A tool that we recommend to help you with consequences is the If/Then Chart. The theory behind the If/Then Chart is to tie a specific Scripture to actual wrong behavior along with a consequence. On the chart are offenses children can be guilty of committing, a verse for why that behavior is unacceptable, and a consequence that the parent has chosen. Then when something happens, all Mom has to do is go to the If/Then Chart rather than having a critical attitude or critical words for her children. Consistent correction will help the child overcome the problems that are instigating the critical spirit in the mom.

While the admonishing mom definitely points out what her child didn’t do, she gives no judgment about the past or the future. She doesn’t sound disappointed in her child, but instead holds out the expectation that it will be better for him in the future.

How about another example. Two sisters are squabbling over a toy loudly enough that Critical Mom becomes involved saying, “Stop it, right now! Just stop it! You two are supposed to be best friends, but you act like worst enemies. I am sick and tired of listening to you fight with each other. You know better than to act like that. Won’t you ever learn to get along?” Those critical words might stop the quarreling temporarily, but they aren’t going to be the impetuous for lasting change.

Let’s move our attention once again to Admonishing Mom. “Girls, I am sorry that you aren’t nicely sharing the toys. You will need to sit on a dining room chair for five minutes. Then you can try again. Remember Ephesians 4:32 tell us, ‘And be ye kind one to another . . .’ If you don’t share with each other, you are not being kind. When the timer goes off, you may return to your room where I am sure you can both be nice to each other by sharing your toys.” Here we observe pleasant words, a consequence, Scripture to back up the positive behavior, and the hope that they will be successful next time.

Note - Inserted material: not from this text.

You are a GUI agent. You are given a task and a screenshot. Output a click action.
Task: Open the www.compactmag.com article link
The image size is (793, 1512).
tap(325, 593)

Try having a biblical plan to help you overcome critical words. That plan would include sweetness of the lips, consistent consequences, and words of encouragement rather than despair. I even suggest that you practice in front of your bathroom mirror each day a couple of interactions with a child who needs to be corrected. I think that will help gentleness become the norm over criticism. Next month I would like to delve into the spiritual roots of criticism, but my prayer this month is that these practical suggestions will start not only Sandy and Carrie toward their goal of avoiding the trap of criticizing their children but also you as well.